--- Work required ---
These records contain pictures, which must be left out; copy exactly the lines from the one with "Select the past participle field for buy" up to and including the one with "This screenshot has height=583, width=1137.".

(Screenshot grounding data)

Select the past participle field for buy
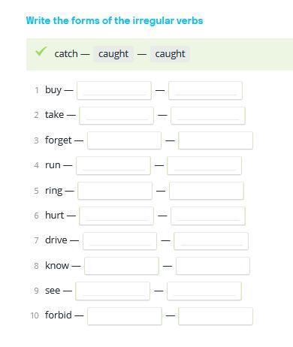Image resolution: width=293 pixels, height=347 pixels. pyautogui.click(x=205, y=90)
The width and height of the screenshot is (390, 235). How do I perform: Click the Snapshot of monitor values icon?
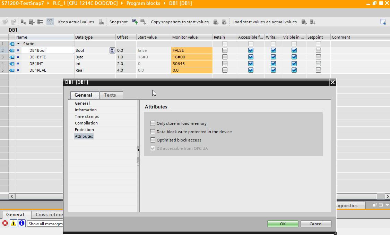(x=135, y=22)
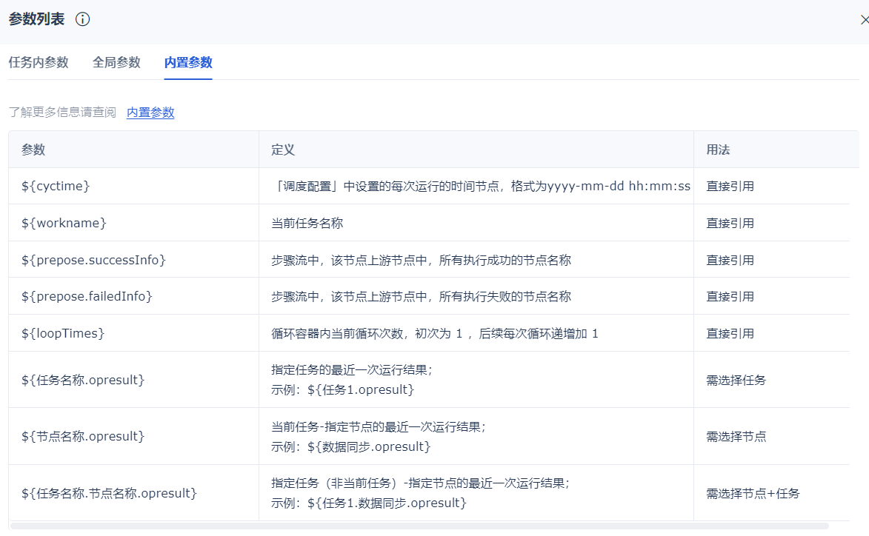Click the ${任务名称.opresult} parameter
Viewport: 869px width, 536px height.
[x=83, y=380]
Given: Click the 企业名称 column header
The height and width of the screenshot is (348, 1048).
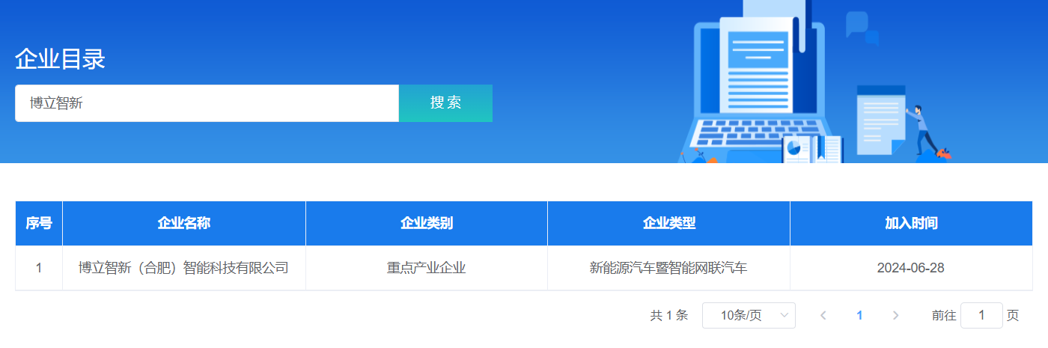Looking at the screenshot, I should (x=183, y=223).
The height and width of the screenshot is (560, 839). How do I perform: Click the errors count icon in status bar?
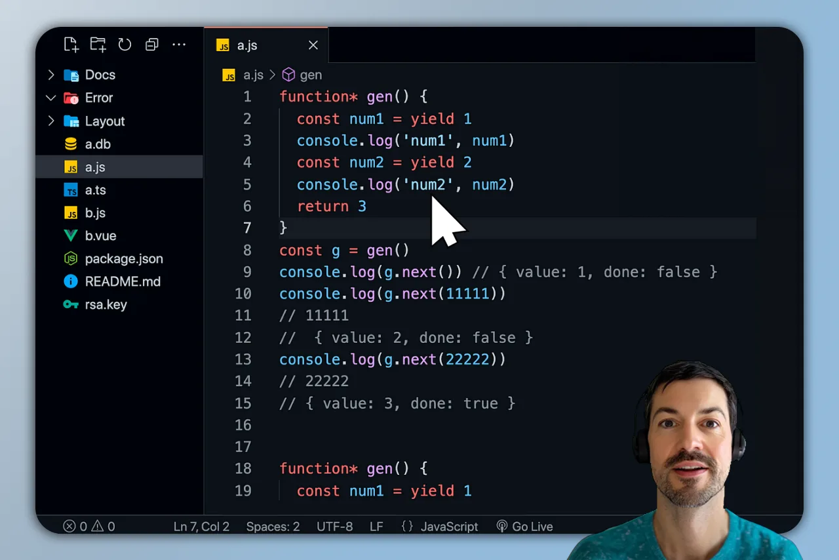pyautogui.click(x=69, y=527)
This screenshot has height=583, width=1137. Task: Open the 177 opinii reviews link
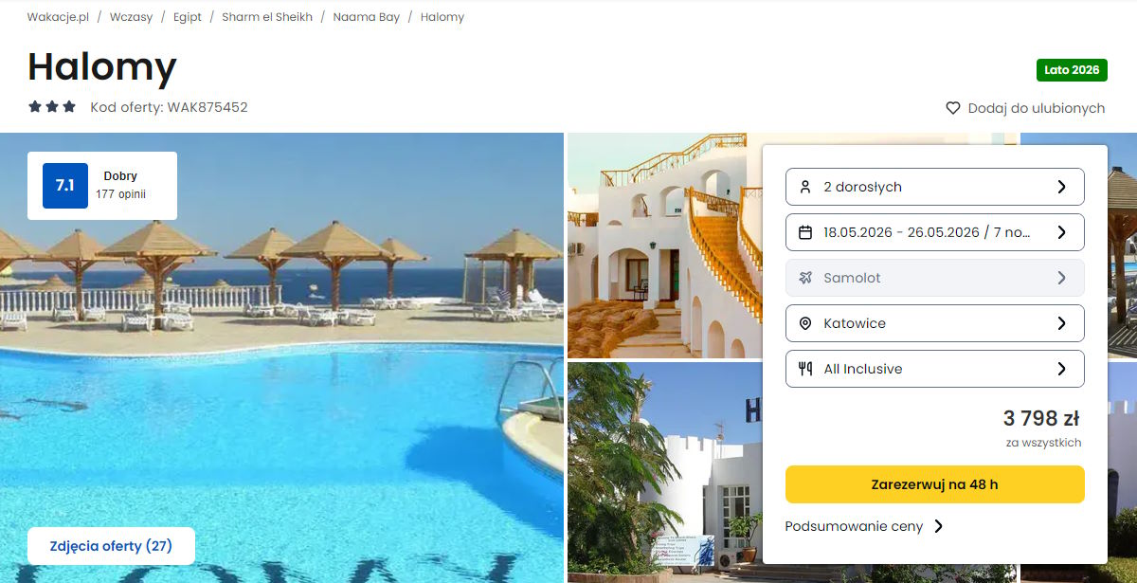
...
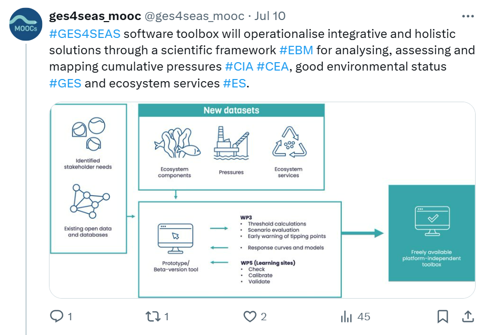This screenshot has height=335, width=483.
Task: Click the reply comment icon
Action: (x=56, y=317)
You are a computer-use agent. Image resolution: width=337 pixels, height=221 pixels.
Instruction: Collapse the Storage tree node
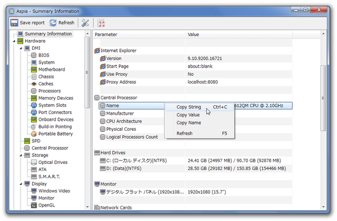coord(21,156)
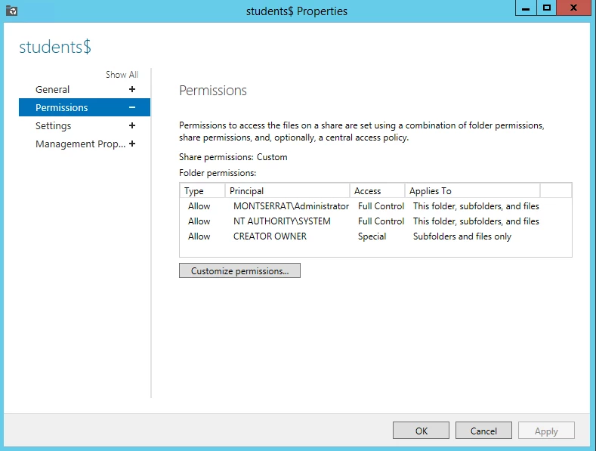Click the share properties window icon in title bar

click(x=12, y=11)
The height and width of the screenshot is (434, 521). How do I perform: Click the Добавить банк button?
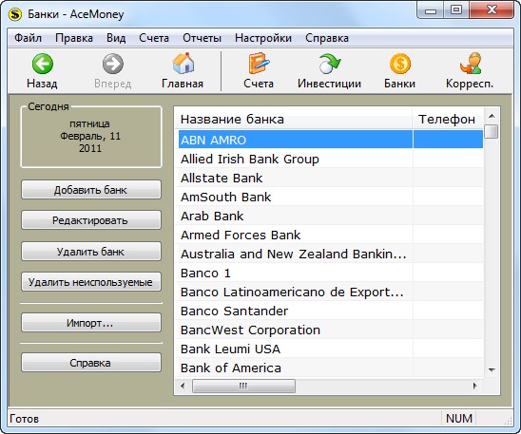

--- Solution to the problem ---
Select the past participle field for buy
Image resolution: width=293 pixels, height=347 pixels. pyautogui.click(x=205, y=90)
The width and height of the screenshot is (390, 235). How do I perform: Click the Snapshot of monitor values icon?
(x=135, y=22)
Click the ${任务名称.opresult} parameter
Viewport: 869px width, 536px height.
[x=83, y=380]
Given: Click the 企业名称 column header
The height and width of the screenshot is (348, 1048).
Looking at the screenshot, I should (x=183, y=223).
The height and width of the screenshot is (560, 839). How do I perform: Click the errors count icon in status bar?
pyautogui.click(x=69, y=527)
This screenshot has height=583, width=1137. Task: Open the 177 opinii reviews link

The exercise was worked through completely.